Mar

Fue en una ciudad pequeña, un junio de hace dos vidas. La tarde ardía sin sol, que se estaba poniendo detrás de dos palmeras, justo frente al muro en el que me senté a fumar. Había un silencio de pájaros, que es uno de los mayores silencios posibles. Sonaban en lo alto, en círculos, intermitentemente, con la cadencia de los cajones que se cierran hasta la jornada siguiente. Me levanté. Anduve un poco más, aún sorprendido de que el esfuerzo no arrancara ningún sudor, aún sorprendido de que el calor quedara impreso sobre las paredes antiguas y calladas. Me colé por la puerta de un torreón serio y fatigado. Trepé por unas escalinatas y abrí los ojos a la luz de un umbral de piedra y hierro oxidado. Allá, no muy lejos pero allá, la ciudad se transformaba en una meseta seca y espolvoreada de matojos. Era la primera vez que comprendía que las ciudades acaban en un punto determinado, justo después de la última calle sin asfaltar, justo después del rímel de polvo y piedras que perfila una frontera que nadie ha delimitado. Una frontera que no es frontera, sino puerta abierta. Era la primera vez que comprendía que de alguna manera hay que cerrar una ciudad sin mar.Mar y hierro

Se acostumbran pronto, los ojos al mar. Nacemos al mar de abril, aprendemos el mar de septiembre.
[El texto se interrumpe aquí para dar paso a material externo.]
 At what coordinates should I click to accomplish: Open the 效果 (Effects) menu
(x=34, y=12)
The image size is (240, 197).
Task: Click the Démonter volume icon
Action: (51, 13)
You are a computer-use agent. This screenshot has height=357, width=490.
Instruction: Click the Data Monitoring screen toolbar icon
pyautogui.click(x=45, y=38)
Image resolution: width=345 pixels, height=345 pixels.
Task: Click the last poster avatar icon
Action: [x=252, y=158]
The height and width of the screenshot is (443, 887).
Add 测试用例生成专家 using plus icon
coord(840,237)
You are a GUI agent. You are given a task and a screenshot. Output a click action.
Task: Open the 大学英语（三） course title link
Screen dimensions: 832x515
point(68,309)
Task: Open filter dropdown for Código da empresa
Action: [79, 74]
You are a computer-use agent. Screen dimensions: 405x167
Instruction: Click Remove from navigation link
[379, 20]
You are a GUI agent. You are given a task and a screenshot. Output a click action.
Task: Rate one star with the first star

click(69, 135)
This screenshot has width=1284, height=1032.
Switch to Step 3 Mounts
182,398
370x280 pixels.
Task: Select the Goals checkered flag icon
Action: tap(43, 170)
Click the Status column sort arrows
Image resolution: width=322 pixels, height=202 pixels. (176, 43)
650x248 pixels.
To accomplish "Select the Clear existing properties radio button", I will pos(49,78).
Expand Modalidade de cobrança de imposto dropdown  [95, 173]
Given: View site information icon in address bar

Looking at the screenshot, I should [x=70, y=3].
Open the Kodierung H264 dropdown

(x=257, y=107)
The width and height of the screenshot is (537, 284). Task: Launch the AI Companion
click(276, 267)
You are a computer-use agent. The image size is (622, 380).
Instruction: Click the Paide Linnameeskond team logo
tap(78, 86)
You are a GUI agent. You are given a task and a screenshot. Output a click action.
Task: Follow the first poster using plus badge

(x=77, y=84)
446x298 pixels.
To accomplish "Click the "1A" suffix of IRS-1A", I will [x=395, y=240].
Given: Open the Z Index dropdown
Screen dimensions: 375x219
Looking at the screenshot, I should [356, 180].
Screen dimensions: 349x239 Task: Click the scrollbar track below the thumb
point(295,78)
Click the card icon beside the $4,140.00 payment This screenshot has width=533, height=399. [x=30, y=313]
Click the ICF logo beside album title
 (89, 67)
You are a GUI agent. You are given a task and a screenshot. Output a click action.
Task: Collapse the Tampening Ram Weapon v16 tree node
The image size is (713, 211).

La gente de costa tarda en entender que no todas las tardes de verano llevan rumor de oleaje y silencios de gaviota. Que es el mayor silencio posible. Es el mar el que delimita nuestros días, el que desvía nuestro tráfico, el que detiene nuestro camino aunque no nos hayamos agotado de tanto caminar. Porque ante el mar hay que detenerse, al menos una vez, al menos toda la vida. Respirar. Vaciarse hacia lo lejos, allá, muy lejos pero también allá, donde el mar nunca acaba, después del horizonte en el que hasta el sol acaba sucumbiendo por poniente. Mirarse los pies, cabecear a contratiempo de las olas. Preguntarse por algún destello, por alguna espuma, por algún chasquido de mar. Y quizá volver a aquel día en que no tuvimos el mar cerca.

El mar es madre, tiniebla y espejo. Es patria y fuga. Es la primera vez que jugamos sin hacer pie. Es saltar de ola en abrazo. Es la gota que cae sobre sus hombros. Es el golpe contra la roca. Es el paseo de invierno. Es lupa, muerte, espuma, libro y tormenta. Es azul y verde y plateado y de bronce y negro y de sal y orilla y un rumor de viento y un aroma de algas y un banco de minúsculos peces plateados y hasta el perfume de la brea que ya no es tanto mar. Es el tablón que no se salvó y el faro que sigue encendido mucho después de que pase el último barco. Es nuestra alma de siglos. Que viene y va.